C’est un réveil brutal qu’ont vécu les riverains et les touristes ce matin. Aux alentours de 10h30, d’immenses flammes orange et un épais panache de fumée noire ont soudainement obscurci le ciel. Le feu venait de prendre à bord d’une vedette de 20 m de long amarrée au quai. Poussé par le vent, le brasier s’est très vite propagé à une seconde embarcation voisine, laquelle a fini par sombrer sous la violence des flammes. Depuis les collines environnantes, le spectacle était saisissant et l’inquiétude grandissante.
Un bilan humain lourd et 150 marins-pompiers déployés
Face à la violence du sinistre, les secours n’ont pas fait les choses à moitié. Pas moins de 150 marins-pompiers, épaulés par 37 engins et une grue lourde, ont convergé vers le quai pour tenter de circonscrire le feu. Grâce à cet effort massif, la situation a fini par être maîtrisée à la mi-journée.
À y regarder de plus près, le bilan humain s’avère particulièrement lourd pour ce type d’accident portuaire. Quatorze personnes ont été prises en charge par les secours. Parmi les victimes, on dénombre six occupants des bateaux touchés, deux policiers venus sécuriser la zone ainsi qu’un agent de la sécurité du port.
Le Vieux-Port de Marseille totalement bouclé
Ce coup de chaud a complètement paralysé le cœur névralgique de la ville pendant plusieurs heures. Pour permettre le travail des soldats du feu et éviter tout risque d’explosion, les autorités ont immédiatement mis en place un important périmètre de sécurité. L’accès aux pannes et aux quais a été strictement interdit aux piétons, curieux comme riverains.
Le trafic maritime a lui aussi subi un coup d’arrêt brutal au plus fort de la crise.
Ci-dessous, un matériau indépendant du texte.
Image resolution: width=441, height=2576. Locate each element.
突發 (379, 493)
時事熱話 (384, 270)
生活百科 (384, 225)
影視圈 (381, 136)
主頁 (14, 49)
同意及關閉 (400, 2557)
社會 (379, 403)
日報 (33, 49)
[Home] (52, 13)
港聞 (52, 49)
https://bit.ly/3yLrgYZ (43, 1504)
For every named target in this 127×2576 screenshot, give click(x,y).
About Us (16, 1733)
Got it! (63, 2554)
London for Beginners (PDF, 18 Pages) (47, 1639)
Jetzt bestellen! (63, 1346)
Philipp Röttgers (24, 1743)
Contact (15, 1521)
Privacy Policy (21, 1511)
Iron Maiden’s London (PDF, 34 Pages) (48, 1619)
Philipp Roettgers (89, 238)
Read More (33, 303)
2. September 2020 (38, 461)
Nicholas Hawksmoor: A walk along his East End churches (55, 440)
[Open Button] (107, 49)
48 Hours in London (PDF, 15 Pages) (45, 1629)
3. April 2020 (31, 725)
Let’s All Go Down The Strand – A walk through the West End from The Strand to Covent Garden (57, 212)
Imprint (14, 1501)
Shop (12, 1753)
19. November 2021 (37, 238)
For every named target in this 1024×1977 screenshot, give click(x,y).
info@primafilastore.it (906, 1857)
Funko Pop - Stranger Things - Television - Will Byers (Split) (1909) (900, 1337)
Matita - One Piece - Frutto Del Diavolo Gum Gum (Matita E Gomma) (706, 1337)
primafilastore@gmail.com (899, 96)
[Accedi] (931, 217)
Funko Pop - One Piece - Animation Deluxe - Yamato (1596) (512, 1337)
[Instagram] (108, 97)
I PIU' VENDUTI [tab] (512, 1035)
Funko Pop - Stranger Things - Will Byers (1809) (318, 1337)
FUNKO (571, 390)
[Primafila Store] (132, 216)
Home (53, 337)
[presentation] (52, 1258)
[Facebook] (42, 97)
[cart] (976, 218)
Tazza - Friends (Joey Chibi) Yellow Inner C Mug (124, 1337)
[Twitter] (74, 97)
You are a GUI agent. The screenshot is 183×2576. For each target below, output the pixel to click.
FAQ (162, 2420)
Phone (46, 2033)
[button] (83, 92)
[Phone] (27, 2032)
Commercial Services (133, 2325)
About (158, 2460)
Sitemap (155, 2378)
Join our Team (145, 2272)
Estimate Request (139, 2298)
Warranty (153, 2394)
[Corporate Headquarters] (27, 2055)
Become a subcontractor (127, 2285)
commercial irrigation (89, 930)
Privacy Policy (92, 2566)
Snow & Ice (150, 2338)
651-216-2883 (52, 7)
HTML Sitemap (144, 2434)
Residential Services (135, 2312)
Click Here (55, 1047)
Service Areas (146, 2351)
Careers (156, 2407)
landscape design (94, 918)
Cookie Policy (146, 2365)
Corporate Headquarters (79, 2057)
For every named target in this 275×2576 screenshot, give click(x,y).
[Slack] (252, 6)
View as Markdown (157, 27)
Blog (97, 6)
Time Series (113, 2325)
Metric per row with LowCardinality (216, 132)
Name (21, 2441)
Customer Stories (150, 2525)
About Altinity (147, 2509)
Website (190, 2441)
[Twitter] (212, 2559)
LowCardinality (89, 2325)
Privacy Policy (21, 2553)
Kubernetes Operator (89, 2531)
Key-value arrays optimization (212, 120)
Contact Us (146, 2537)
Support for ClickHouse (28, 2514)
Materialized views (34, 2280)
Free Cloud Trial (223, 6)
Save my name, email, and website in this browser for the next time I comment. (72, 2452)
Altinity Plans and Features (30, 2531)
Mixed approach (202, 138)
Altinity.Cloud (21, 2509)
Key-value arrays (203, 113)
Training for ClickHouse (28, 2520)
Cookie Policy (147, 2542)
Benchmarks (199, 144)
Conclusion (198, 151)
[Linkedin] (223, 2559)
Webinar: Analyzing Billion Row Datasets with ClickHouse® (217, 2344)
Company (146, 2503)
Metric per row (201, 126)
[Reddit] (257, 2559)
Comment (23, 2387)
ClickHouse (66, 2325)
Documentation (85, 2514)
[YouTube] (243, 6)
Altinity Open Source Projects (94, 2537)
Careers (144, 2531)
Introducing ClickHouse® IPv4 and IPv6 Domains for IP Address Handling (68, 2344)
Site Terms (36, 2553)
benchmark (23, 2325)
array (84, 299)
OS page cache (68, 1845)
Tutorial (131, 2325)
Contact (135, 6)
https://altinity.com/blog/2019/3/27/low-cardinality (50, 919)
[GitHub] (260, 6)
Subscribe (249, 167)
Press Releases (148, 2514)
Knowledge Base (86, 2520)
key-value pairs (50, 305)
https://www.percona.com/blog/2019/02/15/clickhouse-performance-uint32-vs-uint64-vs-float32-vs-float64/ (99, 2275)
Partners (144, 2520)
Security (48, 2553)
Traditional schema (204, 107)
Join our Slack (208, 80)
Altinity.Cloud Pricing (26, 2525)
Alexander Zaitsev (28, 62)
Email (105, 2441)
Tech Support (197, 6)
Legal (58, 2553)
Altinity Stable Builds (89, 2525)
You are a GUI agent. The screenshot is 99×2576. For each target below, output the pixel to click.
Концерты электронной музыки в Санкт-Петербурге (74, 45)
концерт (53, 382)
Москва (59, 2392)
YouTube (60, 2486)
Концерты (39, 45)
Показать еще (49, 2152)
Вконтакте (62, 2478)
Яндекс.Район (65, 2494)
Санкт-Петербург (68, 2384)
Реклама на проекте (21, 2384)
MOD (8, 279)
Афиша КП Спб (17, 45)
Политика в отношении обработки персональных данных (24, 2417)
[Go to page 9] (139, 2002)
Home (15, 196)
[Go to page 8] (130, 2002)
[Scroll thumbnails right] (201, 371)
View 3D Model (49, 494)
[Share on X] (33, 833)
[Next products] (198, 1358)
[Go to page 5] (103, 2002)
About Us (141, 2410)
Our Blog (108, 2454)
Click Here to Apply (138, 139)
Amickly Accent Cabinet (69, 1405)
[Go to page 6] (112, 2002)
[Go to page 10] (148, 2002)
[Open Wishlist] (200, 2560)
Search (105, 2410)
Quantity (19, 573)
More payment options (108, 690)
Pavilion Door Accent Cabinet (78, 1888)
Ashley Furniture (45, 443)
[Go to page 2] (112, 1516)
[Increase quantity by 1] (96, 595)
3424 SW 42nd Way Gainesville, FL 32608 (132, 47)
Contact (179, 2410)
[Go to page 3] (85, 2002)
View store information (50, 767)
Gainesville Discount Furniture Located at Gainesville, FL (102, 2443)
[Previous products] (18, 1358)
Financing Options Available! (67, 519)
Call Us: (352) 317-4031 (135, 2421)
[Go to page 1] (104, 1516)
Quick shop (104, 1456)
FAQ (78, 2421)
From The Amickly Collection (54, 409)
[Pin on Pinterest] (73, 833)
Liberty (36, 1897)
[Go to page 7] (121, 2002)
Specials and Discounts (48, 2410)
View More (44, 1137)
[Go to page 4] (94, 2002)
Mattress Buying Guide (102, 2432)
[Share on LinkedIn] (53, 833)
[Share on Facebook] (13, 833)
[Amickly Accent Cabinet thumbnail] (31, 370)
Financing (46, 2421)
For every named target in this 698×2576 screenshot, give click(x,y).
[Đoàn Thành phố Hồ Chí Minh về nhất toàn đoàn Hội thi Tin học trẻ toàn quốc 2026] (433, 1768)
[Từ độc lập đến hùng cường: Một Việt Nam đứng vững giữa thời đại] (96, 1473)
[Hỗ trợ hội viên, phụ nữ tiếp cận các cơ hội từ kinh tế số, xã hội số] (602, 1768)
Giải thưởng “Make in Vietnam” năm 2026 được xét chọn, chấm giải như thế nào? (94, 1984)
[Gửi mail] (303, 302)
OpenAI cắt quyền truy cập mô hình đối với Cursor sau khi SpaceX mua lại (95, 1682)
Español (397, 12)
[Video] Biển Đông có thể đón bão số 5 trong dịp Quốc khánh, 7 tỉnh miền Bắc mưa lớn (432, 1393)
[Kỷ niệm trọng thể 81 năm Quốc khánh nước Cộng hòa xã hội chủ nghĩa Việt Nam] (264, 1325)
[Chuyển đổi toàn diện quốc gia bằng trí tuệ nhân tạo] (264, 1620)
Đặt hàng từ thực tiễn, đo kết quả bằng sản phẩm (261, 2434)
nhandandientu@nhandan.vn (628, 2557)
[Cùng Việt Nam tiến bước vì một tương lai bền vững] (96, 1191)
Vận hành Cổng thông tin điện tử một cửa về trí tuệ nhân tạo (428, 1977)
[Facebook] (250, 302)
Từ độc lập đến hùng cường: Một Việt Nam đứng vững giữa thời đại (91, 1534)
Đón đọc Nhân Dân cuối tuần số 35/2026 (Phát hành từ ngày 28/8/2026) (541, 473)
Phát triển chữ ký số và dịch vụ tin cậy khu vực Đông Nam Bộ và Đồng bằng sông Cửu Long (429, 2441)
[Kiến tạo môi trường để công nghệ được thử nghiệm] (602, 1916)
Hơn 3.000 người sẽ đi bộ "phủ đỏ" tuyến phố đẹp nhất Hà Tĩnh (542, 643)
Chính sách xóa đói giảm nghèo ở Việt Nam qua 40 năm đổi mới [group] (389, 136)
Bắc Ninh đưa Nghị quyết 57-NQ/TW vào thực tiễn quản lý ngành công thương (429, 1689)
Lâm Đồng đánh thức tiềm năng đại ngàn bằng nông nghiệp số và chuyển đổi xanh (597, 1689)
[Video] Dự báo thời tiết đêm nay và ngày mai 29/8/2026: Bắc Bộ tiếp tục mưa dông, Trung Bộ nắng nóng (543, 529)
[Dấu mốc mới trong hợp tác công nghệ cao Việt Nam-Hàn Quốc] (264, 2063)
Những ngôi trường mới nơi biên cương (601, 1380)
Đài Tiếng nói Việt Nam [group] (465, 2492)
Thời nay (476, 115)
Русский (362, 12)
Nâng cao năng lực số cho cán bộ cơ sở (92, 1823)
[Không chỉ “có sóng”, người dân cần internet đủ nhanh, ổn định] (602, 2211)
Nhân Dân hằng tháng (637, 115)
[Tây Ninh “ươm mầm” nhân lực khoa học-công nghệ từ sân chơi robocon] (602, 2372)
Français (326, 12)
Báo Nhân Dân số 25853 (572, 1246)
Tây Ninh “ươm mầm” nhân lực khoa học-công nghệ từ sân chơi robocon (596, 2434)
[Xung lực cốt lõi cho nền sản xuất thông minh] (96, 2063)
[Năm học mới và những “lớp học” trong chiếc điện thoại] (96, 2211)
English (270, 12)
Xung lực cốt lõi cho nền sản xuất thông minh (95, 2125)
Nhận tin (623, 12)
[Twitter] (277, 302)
À la mi-journée, les rotations des navettes maritimes et les mouvements des ferrys étaient totalement bloqués à l’entrée et à l’intérieur de la darse. Les autorités portuaires et la municipalité s’efforcent désormais d’évaluer les risques de pollution suite au naufrage du second bateau, alors que les spécialistes s’activent pour sécuriser les épaves calcinées.